Work request: Every line of the records below from the line with "Task: Select react-native-screens" up to and including the line with "Select the brush" must be reproduced exactly, and no line outside that range.

Data extract:
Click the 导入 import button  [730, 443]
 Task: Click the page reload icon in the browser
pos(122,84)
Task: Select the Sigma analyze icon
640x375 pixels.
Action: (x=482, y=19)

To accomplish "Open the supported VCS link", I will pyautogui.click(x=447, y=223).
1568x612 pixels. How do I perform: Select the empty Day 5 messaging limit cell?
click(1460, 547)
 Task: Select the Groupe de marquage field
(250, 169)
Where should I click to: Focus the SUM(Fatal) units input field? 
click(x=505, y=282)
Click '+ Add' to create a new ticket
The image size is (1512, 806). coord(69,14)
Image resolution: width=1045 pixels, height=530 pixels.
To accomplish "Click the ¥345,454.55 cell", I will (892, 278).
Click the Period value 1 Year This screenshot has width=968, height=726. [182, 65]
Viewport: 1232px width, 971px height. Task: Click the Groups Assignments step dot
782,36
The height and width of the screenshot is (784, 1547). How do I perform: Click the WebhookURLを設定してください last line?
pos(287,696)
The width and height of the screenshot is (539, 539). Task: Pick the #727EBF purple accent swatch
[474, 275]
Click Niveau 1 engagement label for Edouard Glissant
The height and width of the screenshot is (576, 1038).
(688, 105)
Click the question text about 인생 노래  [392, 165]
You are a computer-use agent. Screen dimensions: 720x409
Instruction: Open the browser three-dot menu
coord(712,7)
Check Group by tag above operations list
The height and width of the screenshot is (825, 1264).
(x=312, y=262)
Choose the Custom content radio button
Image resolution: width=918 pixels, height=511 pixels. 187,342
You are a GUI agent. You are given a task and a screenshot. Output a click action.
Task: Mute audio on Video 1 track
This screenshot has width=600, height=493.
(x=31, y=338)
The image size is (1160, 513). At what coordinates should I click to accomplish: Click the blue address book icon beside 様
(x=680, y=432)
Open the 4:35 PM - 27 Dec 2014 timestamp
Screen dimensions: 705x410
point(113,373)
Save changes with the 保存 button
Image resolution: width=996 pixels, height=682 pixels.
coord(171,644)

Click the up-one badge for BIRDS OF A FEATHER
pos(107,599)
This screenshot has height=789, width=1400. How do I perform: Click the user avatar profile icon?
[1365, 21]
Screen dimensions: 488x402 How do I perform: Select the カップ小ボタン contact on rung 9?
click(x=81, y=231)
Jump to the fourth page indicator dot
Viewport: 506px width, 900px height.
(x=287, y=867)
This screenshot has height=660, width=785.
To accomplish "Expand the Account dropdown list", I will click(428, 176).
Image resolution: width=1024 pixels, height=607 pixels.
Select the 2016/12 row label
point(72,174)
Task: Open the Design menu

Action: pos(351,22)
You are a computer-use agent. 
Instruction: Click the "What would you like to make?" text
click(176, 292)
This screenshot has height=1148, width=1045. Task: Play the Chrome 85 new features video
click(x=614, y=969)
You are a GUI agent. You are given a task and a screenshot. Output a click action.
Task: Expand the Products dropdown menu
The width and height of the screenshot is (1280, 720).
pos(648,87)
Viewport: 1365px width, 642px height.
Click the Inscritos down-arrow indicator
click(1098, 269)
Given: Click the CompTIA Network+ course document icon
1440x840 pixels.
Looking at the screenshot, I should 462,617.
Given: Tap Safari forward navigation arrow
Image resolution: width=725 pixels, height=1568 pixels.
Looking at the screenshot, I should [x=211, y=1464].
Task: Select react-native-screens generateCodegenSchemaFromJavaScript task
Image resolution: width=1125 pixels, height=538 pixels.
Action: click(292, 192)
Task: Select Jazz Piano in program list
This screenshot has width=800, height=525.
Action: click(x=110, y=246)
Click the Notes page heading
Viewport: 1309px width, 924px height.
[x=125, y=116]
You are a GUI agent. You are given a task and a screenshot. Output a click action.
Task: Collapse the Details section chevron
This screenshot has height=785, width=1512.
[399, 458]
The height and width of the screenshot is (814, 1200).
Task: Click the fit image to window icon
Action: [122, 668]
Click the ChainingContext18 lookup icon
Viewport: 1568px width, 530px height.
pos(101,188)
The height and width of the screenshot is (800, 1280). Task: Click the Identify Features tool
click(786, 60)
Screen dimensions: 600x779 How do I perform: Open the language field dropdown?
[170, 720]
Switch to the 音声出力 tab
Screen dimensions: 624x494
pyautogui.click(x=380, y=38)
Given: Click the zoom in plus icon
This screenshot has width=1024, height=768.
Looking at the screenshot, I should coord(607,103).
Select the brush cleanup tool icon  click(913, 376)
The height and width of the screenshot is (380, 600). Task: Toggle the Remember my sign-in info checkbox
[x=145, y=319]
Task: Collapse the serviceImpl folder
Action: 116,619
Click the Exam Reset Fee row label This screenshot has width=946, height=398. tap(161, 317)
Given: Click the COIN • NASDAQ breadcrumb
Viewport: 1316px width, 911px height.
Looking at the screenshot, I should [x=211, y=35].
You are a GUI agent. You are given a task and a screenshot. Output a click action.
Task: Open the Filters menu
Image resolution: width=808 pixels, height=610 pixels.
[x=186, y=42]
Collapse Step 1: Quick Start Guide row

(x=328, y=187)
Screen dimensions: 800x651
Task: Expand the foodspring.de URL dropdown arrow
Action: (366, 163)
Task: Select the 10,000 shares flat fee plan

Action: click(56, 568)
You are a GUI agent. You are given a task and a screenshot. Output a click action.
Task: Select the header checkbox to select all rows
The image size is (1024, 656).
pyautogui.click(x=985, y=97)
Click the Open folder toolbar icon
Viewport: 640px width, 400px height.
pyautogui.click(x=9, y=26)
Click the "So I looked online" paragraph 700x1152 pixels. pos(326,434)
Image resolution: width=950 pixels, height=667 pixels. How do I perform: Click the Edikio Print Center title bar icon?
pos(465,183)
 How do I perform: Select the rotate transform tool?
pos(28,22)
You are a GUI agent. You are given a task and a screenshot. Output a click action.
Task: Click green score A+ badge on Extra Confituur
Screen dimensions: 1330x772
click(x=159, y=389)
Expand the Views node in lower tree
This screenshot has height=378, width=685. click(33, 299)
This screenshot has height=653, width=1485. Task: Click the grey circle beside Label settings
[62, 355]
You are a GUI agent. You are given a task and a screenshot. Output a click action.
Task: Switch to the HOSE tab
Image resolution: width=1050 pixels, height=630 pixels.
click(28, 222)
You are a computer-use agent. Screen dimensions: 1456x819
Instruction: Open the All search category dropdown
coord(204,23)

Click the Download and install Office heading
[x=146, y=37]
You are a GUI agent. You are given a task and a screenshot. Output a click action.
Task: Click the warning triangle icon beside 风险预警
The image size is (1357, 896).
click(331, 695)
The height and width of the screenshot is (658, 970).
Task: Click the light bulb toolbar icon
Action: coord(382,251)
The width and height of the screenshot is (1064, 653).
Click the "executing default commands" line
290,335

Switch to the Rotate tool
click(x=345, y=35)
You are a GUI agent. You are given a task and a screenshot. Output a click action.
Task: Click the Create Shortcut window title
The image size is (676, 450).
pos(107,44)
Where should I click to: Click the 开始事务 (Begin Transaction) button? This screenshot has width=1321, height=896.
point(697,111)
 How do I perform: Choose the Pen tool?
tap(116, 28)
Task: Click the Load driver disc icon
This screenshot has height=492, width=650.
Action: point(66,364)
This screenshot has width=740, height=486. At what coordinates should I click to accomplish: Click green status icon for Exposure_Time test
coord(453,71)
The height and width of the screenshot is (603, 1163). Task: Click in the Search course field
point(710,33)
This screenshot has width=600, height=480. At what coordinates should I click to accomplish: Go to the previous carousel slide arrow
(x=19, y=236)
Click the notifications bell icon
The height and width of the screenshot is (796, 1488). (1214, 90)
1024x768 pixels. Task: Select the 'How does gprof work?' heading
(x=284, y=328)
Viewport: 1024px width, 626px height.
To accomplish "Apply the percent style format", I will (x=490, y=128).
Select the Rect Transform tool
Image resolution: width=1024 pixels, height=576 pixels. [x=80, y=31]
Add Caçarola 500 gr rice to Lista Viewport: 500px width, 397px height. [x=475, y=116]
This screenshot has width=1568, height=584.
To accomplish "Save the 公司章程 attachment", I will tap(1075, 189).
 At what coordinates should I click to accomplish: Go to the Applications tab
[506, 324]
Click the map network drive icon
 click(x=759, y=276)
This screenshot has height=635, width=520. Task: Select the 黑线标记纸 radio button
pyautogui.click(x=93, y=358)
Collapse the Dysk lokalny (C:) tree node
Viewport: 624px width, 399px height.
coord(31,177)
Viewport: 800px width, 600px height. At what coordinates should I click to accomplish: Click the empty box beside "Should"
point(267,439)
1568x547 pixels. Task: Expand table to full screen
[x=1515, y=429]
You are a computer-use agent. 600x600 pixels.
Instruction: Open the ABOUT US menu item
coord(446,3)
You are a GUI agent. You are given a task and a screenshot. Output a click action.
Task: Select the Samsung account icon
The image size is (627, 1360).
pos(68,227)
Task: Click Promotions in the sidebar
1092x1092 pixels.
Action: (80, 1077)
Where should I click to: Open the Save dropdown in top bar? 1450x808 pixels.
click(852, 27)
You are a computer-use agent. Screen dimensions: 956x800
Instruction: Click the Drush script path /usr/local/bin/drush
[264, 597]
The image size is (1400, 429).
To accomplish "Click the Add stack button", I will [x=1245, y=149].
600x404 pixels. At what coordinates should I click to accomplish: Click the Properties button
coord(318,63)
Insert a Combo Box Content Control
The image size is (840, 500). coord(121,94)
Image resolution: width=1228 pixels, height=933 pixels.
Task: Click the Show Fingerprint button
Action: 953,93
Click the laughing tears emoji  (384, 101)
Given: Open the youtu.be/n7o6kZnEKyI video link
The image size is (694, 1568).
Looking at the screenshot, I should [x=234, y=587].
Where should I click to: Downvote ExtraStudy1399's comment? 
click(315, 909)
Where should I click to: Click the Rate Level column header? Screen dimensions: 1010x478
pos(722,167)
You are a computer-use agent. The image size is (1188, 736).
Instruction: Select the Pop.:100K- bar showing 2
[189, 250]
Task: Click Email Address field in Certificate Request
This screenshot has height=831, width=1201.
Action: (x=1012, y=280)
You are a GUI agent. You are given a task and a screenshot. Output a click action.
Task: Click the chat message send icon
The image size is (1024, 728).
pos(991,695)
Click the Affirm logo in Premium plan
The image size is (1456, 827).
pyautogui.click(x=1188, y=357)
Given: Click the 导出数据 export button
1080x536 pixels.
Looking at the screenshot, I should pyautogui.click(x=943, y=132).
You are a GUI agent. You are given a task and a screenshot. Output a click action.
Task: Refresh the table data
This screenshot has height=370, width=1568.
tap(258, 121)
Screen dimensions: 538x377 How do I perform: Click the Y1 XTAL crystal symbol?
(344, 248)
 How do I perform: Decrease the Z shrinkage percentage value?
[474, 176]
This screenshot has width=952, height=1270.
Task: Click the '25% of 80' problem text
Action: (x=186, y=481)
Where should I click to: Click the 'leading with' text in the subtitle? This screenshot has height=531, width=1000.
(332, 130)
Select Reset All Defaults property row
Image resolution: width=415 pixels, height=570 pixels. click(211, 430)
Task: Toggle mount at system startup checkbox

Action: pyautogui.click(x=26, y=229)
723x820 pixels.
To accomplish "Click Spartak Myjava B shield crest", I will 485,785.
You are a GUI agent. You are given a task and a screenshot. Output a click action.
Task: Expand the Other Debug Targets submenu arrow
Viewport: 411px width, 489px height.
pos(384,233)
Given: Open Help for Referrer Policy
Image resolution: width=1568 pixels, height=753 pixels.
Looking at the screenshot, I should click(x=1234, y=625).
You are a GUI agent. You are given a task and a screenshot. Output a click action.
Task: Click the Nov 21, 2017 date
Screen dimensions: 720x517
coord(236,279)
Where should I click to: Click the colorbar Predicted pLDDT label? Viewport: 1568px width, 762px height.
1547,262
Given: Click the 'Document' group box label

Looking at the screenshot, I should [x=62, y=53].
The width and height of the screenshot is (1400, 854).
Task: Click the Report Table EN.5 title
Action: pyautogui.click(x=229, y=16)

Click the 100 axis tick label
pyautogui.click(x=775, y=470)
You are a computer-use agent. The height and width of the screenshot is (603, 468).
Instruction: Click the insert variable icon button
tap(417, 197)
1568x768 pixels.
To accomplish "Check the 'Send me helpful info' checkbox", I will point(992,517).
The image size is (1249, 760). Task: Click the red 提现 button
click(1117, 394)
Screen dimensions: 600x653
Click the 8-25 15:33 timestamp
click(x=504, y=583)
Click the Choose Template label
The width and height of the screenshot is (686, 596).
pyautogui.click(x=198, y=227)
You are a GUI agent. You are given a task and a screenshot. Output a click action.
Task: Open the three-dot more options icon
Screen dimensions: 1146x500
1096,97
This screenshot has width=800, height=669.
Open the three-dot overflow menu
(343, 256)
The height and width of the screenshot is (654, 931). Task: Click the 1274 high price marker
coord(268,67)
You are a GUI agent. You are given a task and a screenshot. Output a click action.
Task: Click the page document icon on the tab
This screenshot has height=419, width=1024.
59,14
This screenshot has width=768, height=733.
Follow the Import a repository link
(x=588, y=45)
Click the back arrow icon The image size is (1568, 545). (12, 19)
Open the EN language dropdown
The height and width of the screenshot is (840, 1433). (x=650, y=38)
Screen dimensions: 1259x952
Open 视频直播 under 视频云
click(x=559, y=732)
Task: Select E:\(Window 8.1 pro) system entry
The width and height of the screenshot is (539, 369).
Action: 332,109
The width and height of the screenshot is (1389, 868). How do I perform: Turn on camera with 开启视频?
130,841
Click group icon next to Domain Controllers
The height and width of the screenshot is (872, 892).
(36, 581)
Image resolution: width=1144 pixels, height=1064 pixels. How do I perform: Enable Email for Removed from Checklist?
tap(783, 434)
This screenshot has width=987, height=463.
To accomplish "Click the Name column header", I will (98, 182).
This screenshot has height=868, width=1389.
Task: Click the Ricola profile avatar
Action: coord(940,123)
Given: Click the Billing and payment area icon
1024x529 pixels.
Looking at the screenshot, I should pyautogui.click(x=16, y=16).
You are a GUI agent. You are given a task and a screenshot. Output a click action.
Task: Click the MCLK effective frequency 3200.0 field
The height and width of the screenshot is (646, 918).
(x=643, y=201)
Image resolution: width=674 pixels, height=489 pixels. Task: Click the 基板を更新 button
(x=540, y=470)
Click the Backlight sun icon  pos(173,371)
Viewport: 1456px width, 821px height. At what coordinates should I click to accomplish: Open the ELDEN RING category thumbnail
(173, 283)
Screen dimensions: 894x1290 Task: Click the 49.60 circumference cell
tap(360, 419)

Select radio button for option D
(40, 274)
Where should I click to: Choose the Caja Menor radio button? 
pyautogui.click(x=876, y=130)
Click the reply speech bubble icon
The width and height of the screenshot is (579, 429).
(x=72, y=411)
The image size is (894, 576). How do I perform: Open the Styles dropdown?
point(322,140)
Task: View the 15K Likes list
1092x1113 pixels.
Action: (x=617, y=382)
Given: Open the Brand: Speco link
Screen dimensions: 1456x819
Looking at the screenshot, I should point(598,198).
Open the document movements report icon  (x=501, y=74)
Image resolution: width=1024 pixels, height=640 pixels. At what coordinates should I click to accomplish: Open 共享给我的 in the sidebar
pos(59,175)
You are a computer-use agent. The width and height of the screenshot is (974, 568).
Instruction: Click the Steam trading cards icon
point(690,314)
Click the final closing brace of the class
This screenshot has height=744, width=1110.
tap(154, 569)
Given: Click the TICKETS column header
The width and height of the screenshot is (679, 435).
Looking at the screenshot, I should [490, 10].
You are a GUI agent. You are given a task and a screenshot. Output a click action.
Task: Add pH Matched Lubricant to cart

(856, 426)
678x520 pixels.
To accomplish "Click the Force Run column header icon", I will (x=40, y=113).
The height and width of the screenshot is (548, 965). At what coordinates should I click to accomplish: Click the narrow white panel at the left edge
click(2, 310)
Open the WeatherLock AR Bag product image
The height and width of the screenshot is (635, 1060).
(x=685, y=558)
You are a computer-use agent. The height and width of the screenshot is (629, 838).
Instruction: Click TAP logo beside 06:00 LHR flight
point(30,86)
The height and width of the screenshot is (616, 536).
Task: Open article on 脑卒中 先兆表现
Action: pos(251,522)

Solution for this problem:
Task: Select react-native-screens generateCodegenSchemaFromJavaScript task
Image resolution: width=1125 pixels, height=538 pixels.
Action: click(292, 192)
Task: Select Jazz Piano in program list
This screenshot has width=800, height=525.
Action: click(x=110, y=246)
Click the Notes page heading
Viewport: 1309px width, 924px height.
[x=125, y=116]
You are a GUI agent. You are given a task and a screenshot. Output a click action.
Task: Collapse the Details section chevron
This screenshot has height=785, width=1512.
[399, 458]
The height and width of the screenshot is (814, 1200).
Task: Click the fit image to window icon
Action: [122, 668]
Click the ChainingContext18 lookup icon
Viewport: 1568px width, 530px height.
pos(101,188)
The height and width of the screenshot is (800, 1280). Task: Click the Identify Features tool
click(786, 60)
Screen dimensions: 600x779 How do I perform: Open the language field dropdown?
[170, 720]
Switch to the 音声出力 tab
Screen dimensions: 624x494
pyautogui.click(x=380, y=38)
Given: Click the zoom in plus icon
This screenshot has width=1024, height=768.
Looking at the screenshot, I should coord(607,103).
Select the brush cleanup tool icon  click(913, 376)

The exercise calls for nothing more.